The History of Tandberg

In 1933, Tandbergs Radiofabrikk (Tandberg's Radio Factory) was founded by Vebjørn Tandberg in Oslo, Norway. The company's first radio was named "Tommeliten" (Tom Thumb), and used only earphones. This was followed by the "Corona" with a loudspeaker. In 1934, the first "Huldra" radio was launched, followed in 1936 by the "Sølvsuper". During the early years, radios, loudspeakers and microphones were the main output from the factory. The Sølvsuper and the Huldra radios became the foundation for Tandberg's success.

In the early 1950s, Tandberg opened a branch plant at Kjelsås (in Oslo) to produce reel-to-reel tape recorders. Their first model, the TB 1 was introduced to the market in 1952. Over the next decade, Tandberg quickly incorporated a number of leading-edge concepts; the TB 2 Hi-Fi of 1956 had three tape transport speeds, allowing improved high-frequency response. The TB 3 Stereo from 1957 was Tandberg's first stereo system which allowed playback of stereo tapes, however the ability to record in stereo was not made available until the introduction of the TB 5 in 1958, which allowed for the connection of an external recording amplifier to record the second channel onto the tape. Their first full stereo system, the TB 6 of 1960, featured four amplifiers, two for recording and two for playback respectively, giving the operator total control of both audio channels. In the 1960s Tandberg introduced the cross-field recording technique in the TB 6X, allowing their recorders to handle higher frequencies than competing models. Tandberg licensed the concept to Akai, who utilized it extensively in the 1970s and 80s in their Akai and Roberts recorders. In 1964 Tandberg inaugurated a new method of language teaching, the language laboratory, and with it their first solid-state tape recorder, the model 10, a recorder designed to serve as the teacher recorder in language classrooms. The first consumer-oriented recorder was the model 12 of 1966 which among other things featured low impedance microphone inputs, designed for their first dynamic microphone, the TM 4. In 1969 Tandberg finally abandoned the use of vacuum tubes in their recorders and the last tube recorder still manufactured by Tandberg – the 6X – ceased production. Tandberg launched a line of solid state recorders in its place.
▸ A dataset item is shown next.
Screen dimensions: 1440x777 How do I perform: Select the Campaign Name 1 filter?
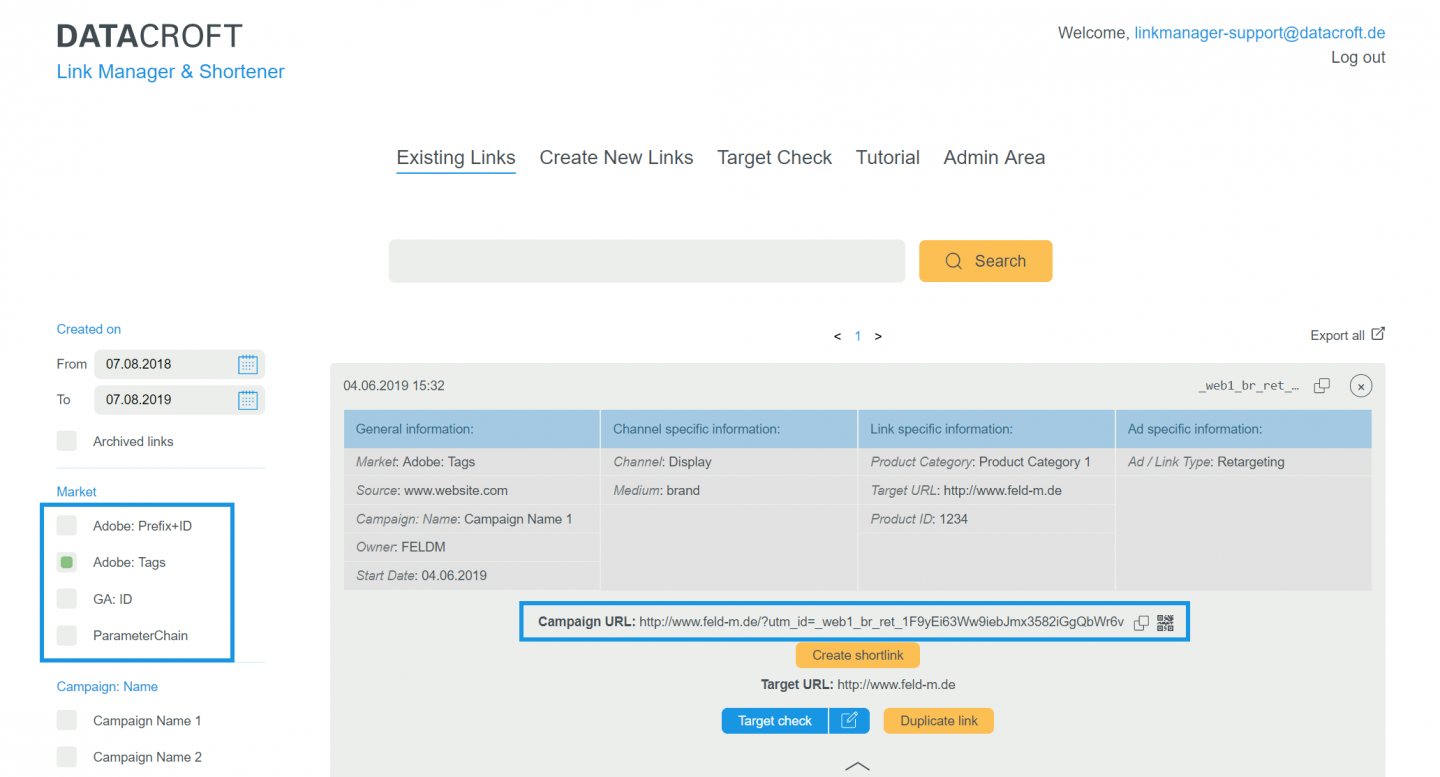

Tandberg tape recorders dominated the Norwegian market, and had a reputation for advanced technology and high quality at reasonable prices. It was on Tandberg reel-to-reel machines that President John F. Kennedy recorded many meetings in the Cabinet Room of the White House, including those associated with the Cuban Missile Crisis.

The Kjelsås factory also started producing TV sets in 1960, and in 1966 a second TV plant was opened in Kjeller in Skedsmo. Color TVs joined the lineup in 1969. In 1972, Tandberg purchased Radionette, another large Norwegian electronics firm, and by 1976, TVs were Tandberg's major product and their factories employed 3,500. However, that same year a major economic downturn seriously disrupted the company, and by 1978 it was insolvent. A shareholder revolt removed Vebjørn Tandberg from control of the company, and he committed suicide in August. In December, the company declared bankruptcy.
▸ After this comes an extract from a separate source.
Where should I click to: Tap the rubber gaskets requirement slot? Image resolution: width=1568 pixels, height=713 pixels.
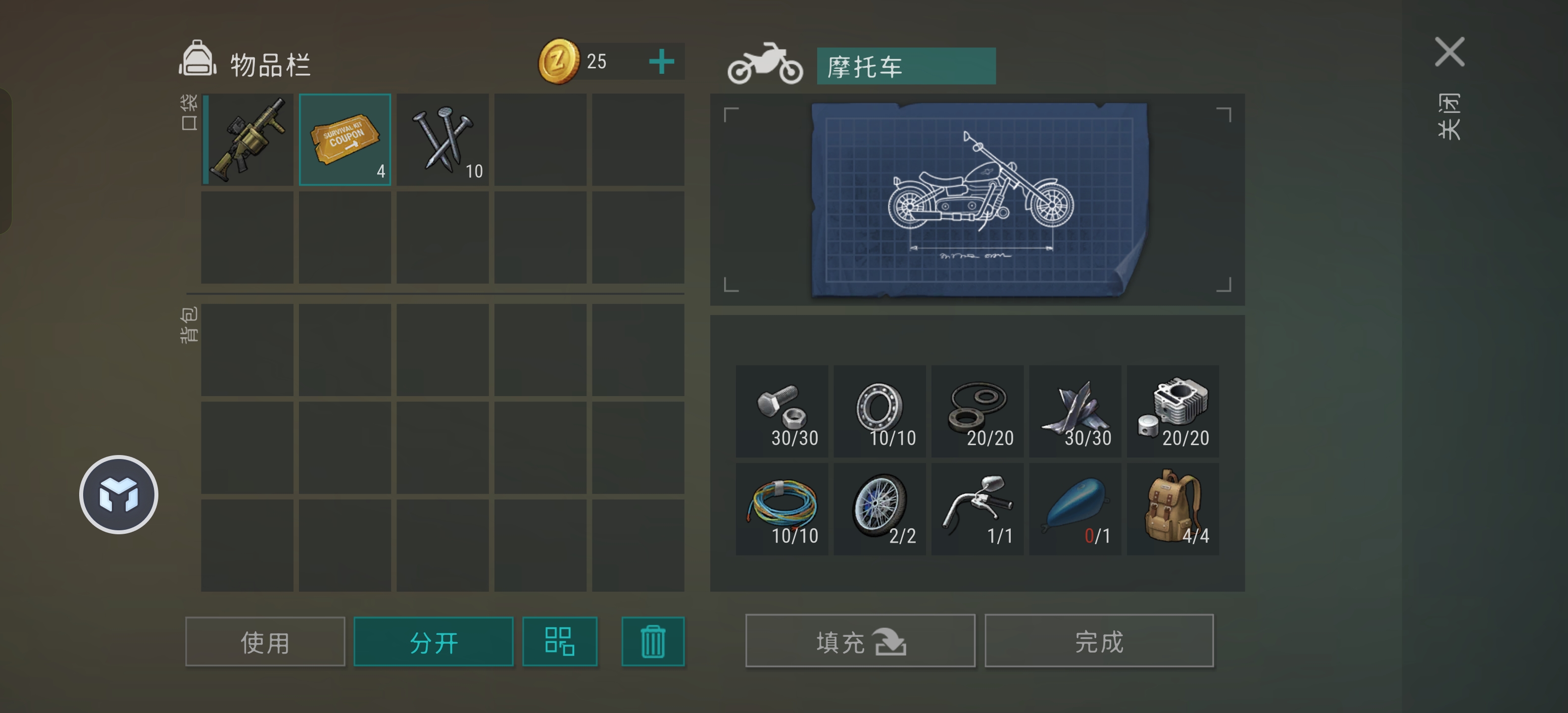(x=977, y=411)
In the aftermath of the bankruptcy, the original Tandberg was split into two parts. Under the control of Siemens, Tandberg Data took over the computer terminal and tape recording parts of the company, moving the latter purely into the computer storage field. The remaining portions went under control of Norsk Data and lost the "Radiofabrikk" to become, simply, Tandberg.

In 1984, the consumer audio equipment division was spun off to become Tandberg Audio.